L'opération Jaque (échec) aura demandé un an de préparation pour l'armée colombienne. Il faut dire aussi qu'on doit donner du temps au temps, comme dirait l'autre. On envoie des agents de renseignements boliviens pour qu'ils infiltrent le sommet hiérarchique des Farc : le secrétariat. Puis on gagne la confiance jusqu'à convaincre les géôliers de réunir 15 otages (dont Ingrid Betancourt) en un seul endroit à la demande expresse du nouveau chef des Farc, Alfonso Cano.
- C'est Cano qui l'a dit ! Et je suis son bras droit ! A ses ordres Cano m'allie ! dit le faux Farc
- Si c'est le Cano qu'on connaît, c'est d'accord ! dit le vrai Farc candide.
On envoie ensuite un hélicoptère de l'armée, complètement maquillé, disons "décamouflé" pour ne pas être reconnu ! Sinon c'est l'échec ! Quel camouflet !
A bord, des soldats colombiens déguisés en guérilleros, avec des tee-shirts à l’effigie de Che Guevara (cela ne s'invente pas !).
On se pose, on dit que les otages doivent être mutés ailleurs.
Les 15 otages montent escortés de guérilleros (de vrais Farc eux !)
L'hélicoptère décolle. A l'intérieur les vrais guérilleros sont neutralisés sans peine par les faux !

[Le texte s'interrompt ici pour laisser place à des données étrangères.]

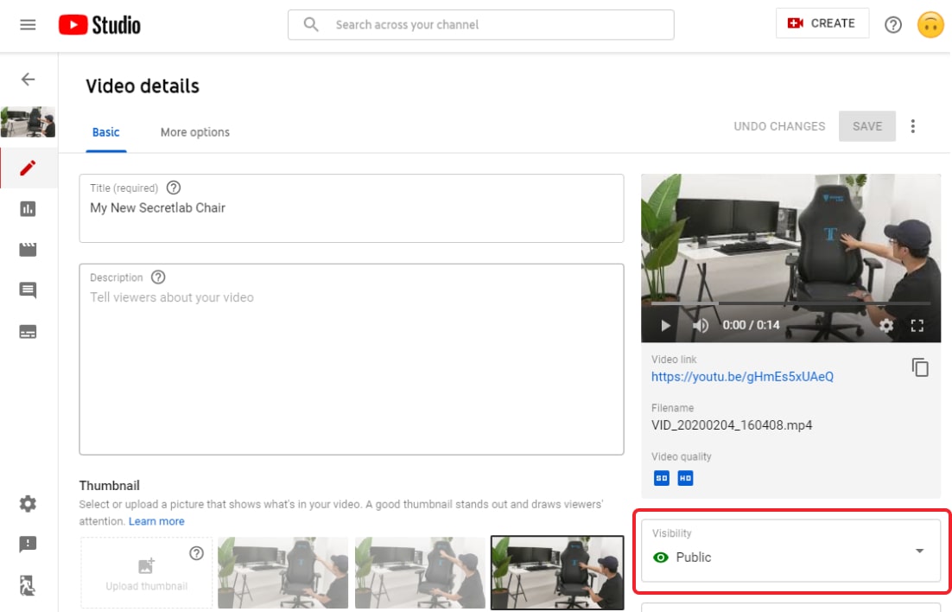Open the youtu.be video link
Image resolution: width=952 pixels, height=612 pixels.
pyautogui.click(x=742, y=377)
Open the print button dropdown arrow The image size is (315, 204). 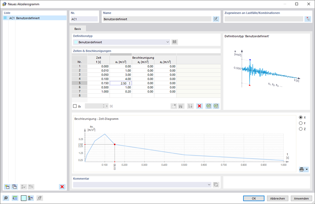(x=307, y=170)
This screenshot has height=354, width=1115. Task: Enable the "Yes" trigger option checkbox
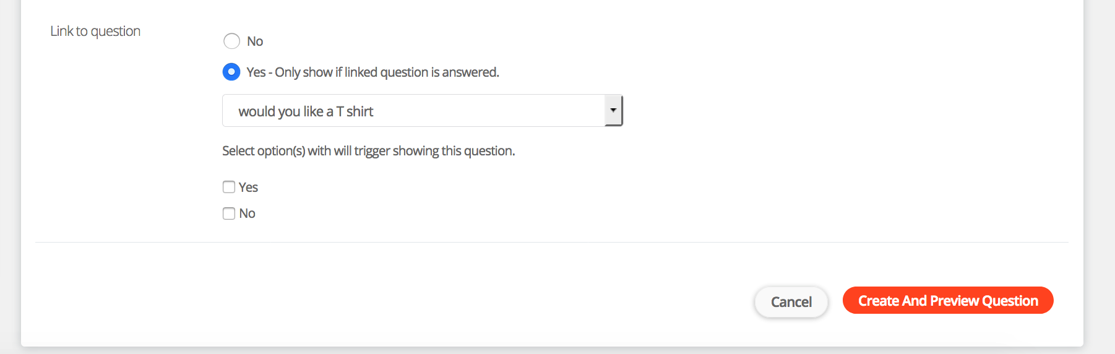click(229, 187)
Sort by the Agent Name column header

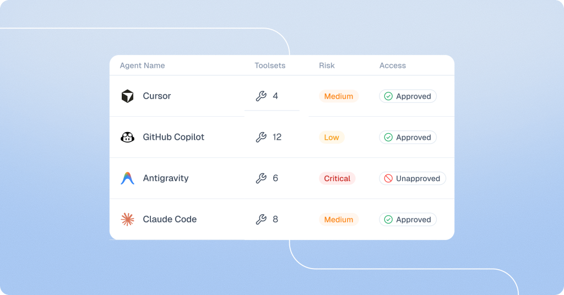(142, 65)
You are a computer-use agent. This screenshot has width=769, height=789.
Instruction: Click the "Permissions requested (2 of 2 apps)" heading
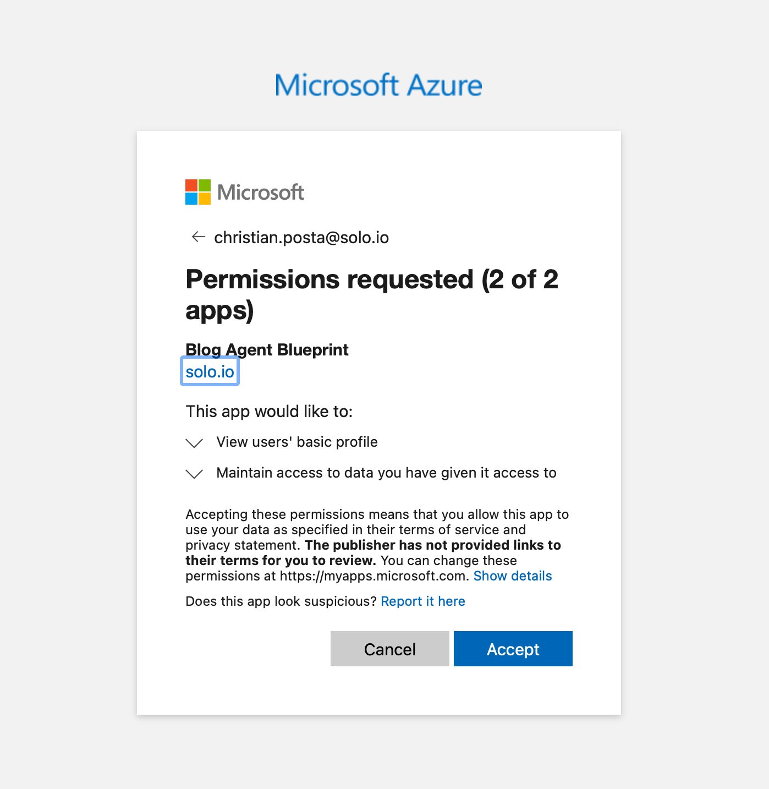[x=372, y=294]
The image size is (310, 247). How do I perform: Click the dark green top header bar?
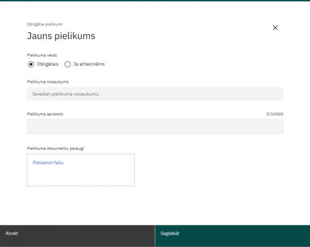click(154, 1)
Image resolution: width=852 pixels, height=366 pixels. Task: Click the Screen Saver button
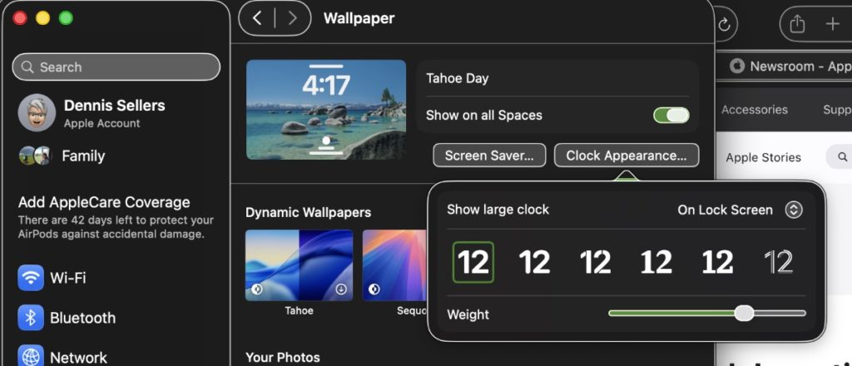pos(489,156)
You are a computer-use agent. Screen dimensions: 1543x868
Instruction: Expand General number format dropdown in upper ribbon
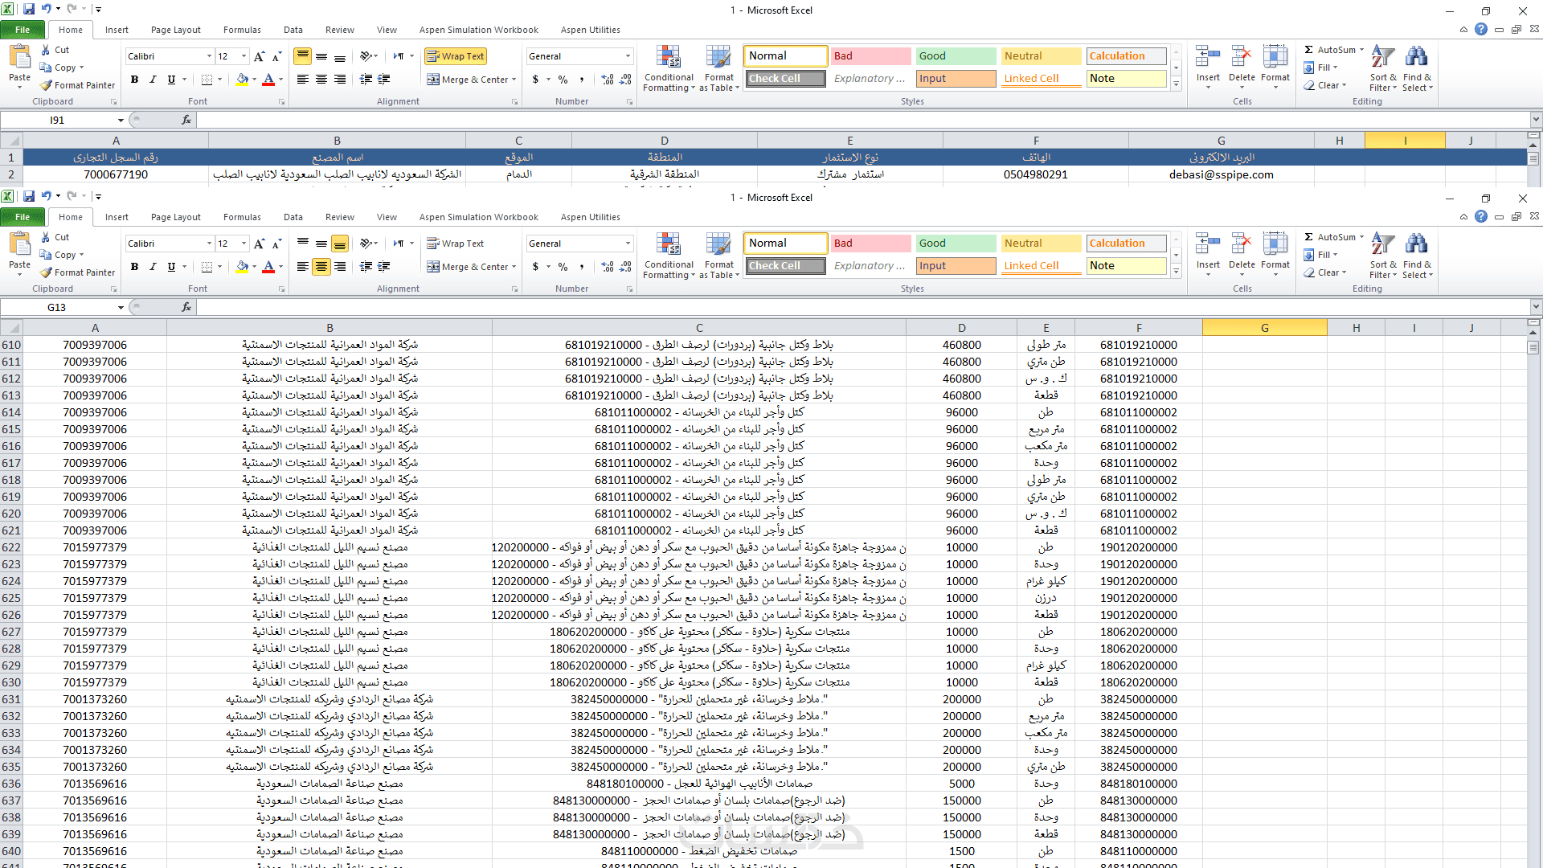click(628, 56)
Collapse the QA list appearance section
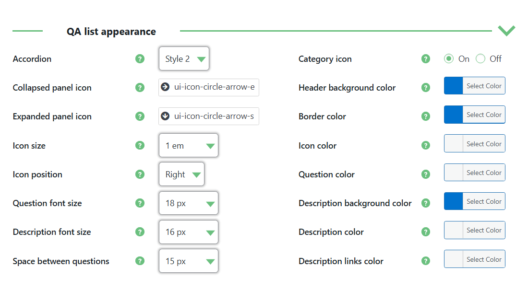528x302 pixels. (506, 31)
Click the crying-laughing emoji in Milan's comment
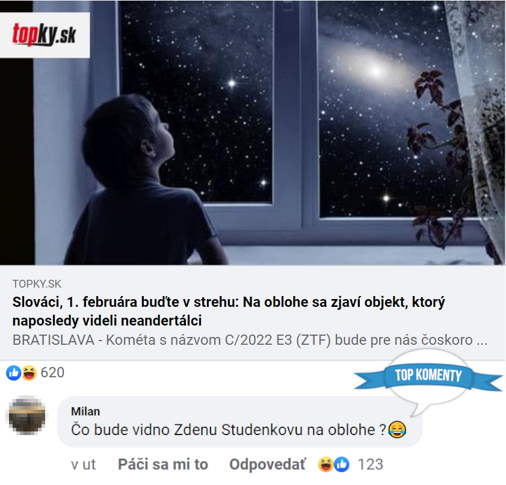 397,430
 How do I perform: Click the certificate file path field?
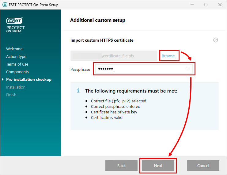pyautogui.click(x=114, y=56)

Ingrid comprend qu'elle vient de retrouver la liberté ! Un vrai miracle !
Uribe, le président de la Colombie, peut se vanter d'avoir donné un coup terrible aux Farc.
Lui, d'habitude si terne des sens, rit ! Il se déconstipe ! Il est gai, rit, héros !
Oui, il devient le héros du pays car il a libéré Ingrid, l'icône francolombienne de l'opposition farouche à ce mouvement soit disant marxiste mais surtout narcotrafiquant.
Sur Tf1 et France 2 on attend impatiemment le discours de Nicolas Sarkozy. On sait qu'il a toujours mouillé la chemise pour négocier une libération d'Ingrid.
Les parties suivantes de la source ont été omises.